Copyright © 2009 The Digerati Life. All Rights Reserved.

{ 11 comments… read them below or add one }

Writer's Coin August 20, 2009 at 4:16 am

I love talking about this topic, not exactly sure why. But these are all great tips of dealing with this kind of stress. I think knowing exactly what value you bring to the table is key. We’re all a little paranoid sometimes, but being clear about what you do and your value goes a long way.

Data Entry Services August 20, 2009 at 4:41 am

I believe the economic situation has contributed to more stress in the workplace also. Many are toughing it out in bad work environments because they know job possibilities are limited and unfortunately, there may be some companies/bosses taking advantage of that. It’s a two way street, the employer deserves conscientious, hard-working employees and the employee deserves a supportive reasonable working environment.

J.N.Urbanski August 20, 2009 at 9:10 am

I agree with DES. I’m actually having this exact experience currently with one of my bookkeeping clients. She keeps her employees in a state of disarray by constantly changing her mind, continually criticizing them and blaming her own mistakes on them, pitting them against each other and letting them know that there are plenty of other people willing to do their job for less money.
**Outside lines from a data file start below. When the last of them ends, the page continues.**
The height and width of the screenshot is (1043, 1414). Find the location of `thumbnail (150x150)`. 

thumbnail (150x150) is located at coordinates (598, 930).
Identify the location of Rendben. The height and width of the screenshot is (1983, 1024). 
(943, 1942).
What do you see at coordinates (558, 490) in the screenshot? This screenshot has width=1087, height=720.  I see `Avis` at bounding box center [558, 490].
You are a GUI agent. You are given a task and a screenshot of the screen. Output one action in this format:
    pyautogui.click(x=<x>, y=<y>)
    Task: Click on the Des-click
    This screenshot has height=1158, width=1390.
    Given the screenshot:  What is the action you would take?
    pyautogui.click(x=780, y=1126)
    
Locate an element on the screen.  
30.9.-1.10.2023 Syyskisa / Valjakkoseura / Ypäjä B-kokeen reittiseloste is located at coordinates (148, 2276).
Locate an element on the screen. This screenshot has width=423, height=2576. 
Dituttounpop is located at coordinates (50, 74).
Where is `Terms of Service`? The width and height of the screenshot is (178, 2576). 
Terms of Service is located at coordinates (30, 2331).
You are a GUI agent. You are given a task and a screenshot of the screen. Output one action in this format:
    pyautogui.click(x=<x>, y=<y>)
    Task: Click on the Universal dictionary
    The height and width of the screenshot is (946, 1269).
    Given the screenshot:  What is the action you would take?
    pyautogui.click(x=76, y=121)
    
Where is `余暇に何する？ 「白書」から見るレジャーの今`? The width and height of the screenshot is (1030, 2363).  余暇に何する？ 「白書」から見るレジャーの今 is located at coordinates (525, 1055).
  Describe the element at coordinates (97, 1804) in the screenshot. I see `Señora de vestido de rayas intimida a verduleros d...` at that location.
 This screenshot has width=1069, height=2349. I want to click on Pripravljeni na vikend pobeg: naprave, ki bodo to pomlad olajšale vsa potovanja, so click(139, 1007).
It’s fascinating to watch, but her employees walk a fine tight rope. It does not behoove her to run her business like this yet she persists, taking full advantage of the bad New York City economy and job market. Her business suffers because her employees waste so much of their precious time trying to keep up with her.

J.N.Urbanski August 20, 2009 at 9:12 am

And, for me, the timing of this post couldn’t possibly be more apt – it’s uncanny!

Todd @ Personal Finance Playbook August 20, 2009 at 1:56 pm

Keeping your cool is essential. If there’s something you really want to say that you know is going to cause a chain of events you might not like – wait a day and see if it’s still important enough to say. Even if you end up saying it, your approach will be better than when you’re bursting with emotion.

Tunes August 24, 2009 at 1:48 am

Avoiding conflicts in the workplace is unrealistic, we are all people and all of the hard work at some point reaches a boiling point …

Grampa Ken: Social Fix August 24, 2009 at 7:11 am

If we resign ourselves to the fact that the situation is not going to change we can move on. Acceptance also is a consideration for many such circumstances in life, including marriage. An ongoing irritating situation can become a non issue with some degree of resignation. This does not sit well with many people I know, but with the more difficult circumstances we can ask ourselves, why is this person like this?

“It’s hard to have one’s watch stolen, but one reflects that the thief of the watch became a thief from causes of heredity and environment which are as interesting as they are scientifically comprehensible; and one buys another watch, if not with joy, at any rate with a philosophy that makes bitterness impossible.” – Arnold Bennett (1867-1931)

Kevin@OutOfYourRut August 24, 2009 at 11:38 am

Along the same lines as Grandpa Ken, I think it helps to keep your perspective about why you’re working–to pay your bills, to support your family, to enable you to enjoy activities outside of work. If you can somehow keep all of these deeper objectives in the front of your mind, it can make a difficult work environment a bit more tolerable.

The day to day stress won’t go away, but at least you’ll know the bigger picture reasons why you endure what you do.

Ann August 25, 2009 at 3:11 pm

These are great tips in dealing with stress, workers will be able to complete their tasks well. They will be able to refresh their minds, gather their thoughts, and refocus on things that need to be done.

brooklynchick August 31, 2009 at 7:57 am

Great ideas, but I must disagree about “shrinks.” I’ve found therapy super-helpful in managing work and other stress.

PurpleOne December 5, 2009 at 8:06 pm

Good point about self-esteem helping you to be able to hold up better in a tough work environment. When the politics at my job are getting particularly bad, if I can remind myself that my job is important and that I’m valuable, I’m able to let more of the politics roll off me. Everyone has a limit though and no matter what, there’s only so much that you can take.